▶ _Quoted passage_:
-------

Like a good friend, the Great Smoky Mountains National Park would much prefer you remember them fondly as “The Smokies,” without fanfare or pretense. Recollections of the seemingly endless ridge of forests lilt and float in the memory like the famous mist synonymous with the land. It’s a symbol of the ancient coexisting with the present as the old growth forests thrive among the new. It’s the individual memory, but also the sense of belonging to a collective, cultural consciousness. Visiting the Smokies is a rite of passage for the young and old. It is true connection with the earth and its bounty.
Straddling the border between Tennessee and North Carolina, the Great Smoky Mountains National Park hosts an astounding 11 million visitors each year, making it America’s most visited national park. In its massive holdings reside an International Biosphere Reserve with over 187,000 acres of old growth forest in addition to waterfalls, trails, and mountains. The name of the park has origins quite simple in nature; “Smoky” comes from the omnipresent fog that hovers over the mountain range.
History is enmeshed in that beautiful, ethereal “smoke” that lingers across the lands. Long before European settlement, the Cherokee tribe not only lived and hunted in the Smokies, but also found deep spirituality on this natural landscape. One Cherokee legend speaks of a magical lake hidden deep within the Smokies, inaccessible to humans. Another tale talks of the “rabbit place,” and foretold the mountain to be dominion of the Great Rabbit, the eponymous trickster in countless tales of Cherokee tradition. It holds ancient forests and conceals the wisdom of the ages in its stone. When it became a national park in 1934, the Great Smoky Mountains were unsealed to a world ready to marvel in its radiance.
It all begins at Cades Cove. The lush, green valley snuggled between the mountains is inarguably one of the most visited places in the Great Smoky Mountains. Watch for the parade of wildlife in this verdant sanctuary. Spy white-tailed deer, coyotes, and maybe even a black bear while enjoying the trails during the day and camping out under the stars at night. Feel the cool spray of the waterfall while walking Grotto Falls Trail. Head up high, 6,643 feet to be exact, to Clingman’s Dome, the highest point in Tennessee and the third highest in the Appalachian Mountain Range and breathe in the strong scent of spruce-fir as old as the Ice Age in the air. Finally, go low and hike the Alum Cave Trail. Pass Arch Rock and look out at the views at Inspiration Point and maybe even spy a peregrine falcon soar by. There is no shortage of natural gravitas here and it will remain so in memorandum.
When the the Smokies' mist revisits your mind, it’s easy to retrace that serene journey anytime. From falls to forest, peak to path, the Great Smoky Mountains National Park is just a wick away. Run through the wildflowers, inhale the fir trees, enjoy the brisk air at the top of the dome and feel that all-pervading mist dance across your nose once more in every breath.

-------

(Stored items)

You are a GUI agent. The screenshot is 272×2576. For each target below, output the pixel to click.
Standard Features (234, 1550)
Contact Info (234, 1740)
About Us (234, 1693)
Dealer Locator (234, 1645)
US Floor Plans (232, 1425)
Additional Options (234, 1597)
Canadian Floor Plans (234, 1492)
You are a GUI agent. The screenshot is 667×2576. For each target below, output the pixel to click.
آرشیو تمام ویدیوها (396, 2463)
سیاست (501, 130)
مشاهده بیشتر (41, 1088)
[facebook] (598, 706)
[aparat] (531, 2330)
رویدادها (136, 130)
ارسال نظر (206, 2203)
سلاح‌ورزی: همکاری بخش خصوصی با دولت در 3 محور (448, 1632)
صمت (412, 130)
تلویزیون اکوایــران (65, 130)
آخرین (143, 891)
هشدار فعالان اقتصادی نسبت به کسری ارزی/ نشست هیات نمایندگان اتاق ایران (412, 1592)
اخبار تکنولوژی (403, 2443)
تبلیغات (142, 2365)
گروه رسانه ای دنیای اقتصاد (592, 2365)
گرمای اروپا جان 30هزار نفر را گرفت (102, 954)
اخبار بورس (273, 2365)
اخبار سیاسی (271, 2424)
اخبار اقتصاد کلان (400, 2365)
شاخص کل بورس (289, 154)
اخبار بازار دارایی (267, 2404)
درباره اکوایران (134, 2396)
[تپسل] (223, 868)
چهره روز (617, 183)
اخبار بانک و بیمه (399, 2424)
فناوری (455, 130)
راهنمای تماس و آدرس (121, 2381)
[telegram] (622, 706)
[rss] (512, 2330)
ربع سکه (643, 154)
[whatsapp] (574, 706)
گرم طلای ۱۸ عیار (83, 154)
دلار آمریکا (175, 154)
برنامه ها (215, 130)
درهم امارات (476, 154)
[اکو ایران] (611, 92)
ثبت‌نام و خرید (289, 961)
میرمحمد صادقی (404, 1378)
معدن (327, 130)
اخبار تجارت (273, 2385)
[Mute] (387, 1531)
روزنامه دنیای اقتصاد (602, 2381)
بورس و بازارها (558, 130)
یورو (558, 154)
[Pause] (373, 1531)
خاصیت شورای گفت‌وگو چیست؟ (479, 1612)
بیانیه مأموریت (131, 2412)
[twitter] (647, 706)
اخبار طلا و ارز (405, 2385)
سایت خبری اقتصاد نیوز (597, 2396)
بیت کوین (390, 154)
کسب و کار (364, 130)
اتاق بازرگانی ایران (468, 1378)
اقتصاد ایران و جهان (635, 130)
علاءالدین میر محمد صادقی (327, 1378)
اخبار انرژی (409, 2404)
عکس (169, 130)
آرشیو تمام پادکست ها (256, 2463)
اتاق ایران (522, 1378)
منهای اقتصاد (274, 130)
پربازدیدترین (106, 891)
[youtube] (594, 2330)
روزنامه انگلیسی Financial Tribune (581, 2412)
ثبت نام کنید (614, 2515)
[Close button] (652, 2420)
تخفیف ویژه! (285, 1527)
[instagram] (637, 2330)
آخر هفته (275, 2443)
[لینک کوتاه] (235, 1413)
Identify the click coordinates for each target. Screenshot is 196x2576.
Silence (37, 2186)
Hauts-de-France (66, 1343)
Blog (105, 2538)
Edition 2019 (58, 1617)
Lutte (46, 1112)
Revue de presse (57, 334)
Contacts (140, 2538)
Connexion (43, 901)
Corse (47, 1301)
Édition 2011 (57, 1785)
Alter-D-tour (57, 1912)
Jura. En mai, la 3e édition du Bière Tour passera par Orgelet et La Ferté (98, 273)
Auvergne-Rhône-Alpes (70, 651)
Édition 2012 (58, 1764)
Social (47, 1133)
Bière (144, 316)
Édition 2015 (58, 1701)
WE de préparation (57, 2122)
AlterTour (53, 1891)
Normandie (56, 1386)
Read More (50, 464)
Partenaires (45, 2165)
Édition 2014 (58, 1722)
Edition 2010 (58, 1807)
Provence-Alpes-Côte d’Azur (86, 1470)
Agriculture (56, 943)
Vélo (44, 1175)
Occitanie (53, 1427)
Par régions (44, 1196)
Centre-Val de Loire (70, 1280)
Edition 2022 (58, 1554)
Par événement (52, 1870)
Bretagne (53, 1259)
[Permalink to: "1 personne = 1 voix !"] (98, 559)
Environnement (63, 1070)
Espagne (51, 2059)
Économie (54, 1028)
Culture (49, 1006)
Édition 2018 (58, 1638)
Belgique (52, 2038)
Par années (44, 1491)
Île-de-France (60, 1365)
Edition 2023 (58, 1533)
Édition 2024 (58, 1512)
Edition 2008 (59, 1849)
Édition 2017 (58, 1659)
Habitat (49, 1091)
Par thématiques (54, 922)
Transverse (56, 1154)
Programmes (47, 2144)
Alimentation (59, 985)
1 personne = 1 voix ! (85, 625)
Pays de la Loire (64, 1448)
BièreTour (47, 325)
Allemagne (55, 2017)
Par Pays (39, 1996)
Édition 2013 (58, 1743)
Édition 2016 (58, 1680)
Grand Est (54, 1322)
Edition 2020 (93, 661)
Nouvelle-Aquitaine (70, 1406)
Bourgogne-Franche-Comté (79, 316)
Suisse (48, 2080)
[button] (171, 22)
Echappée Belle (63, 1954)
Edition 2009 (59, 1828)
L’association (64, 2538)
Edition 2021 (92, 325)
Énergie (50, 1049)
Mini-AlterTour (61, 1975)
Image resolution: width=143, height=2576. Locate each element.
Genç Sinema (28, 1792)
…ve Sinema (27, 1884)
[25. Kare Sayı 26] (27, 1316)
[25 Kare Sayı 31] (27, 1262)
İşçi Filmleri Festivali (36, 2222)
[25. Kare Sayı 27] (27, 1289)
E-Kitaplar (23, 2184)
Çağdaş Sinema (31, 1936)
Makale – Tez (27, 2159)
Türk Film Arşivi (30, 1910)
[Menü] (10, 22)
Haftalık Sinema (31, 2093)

-------

▶ _Directions_: Copy the Great Smoky Mountains passage verbatim from "Like a good" to "and its bounty.". These records were taken from a separate source.

▶ _Written reply_:
Like a good friend, the Great Smoky Mountains National Park would much prefer you remember them fondly as “The Smokies,” without fanfare or pretense. Recollections of the seemingly endless ridge of forests lilt and float in the memory like the famous mist synonymous with the land. It’s a symbol of the ancient coexisting with the present as the old growth forests thrive among the new. It’s the individual memory, but also the sense of belonging to a collective, cultural consciousness. Visiting the Smokies is a rite of passage for the young and old. It is true connection with the earth and its bounty.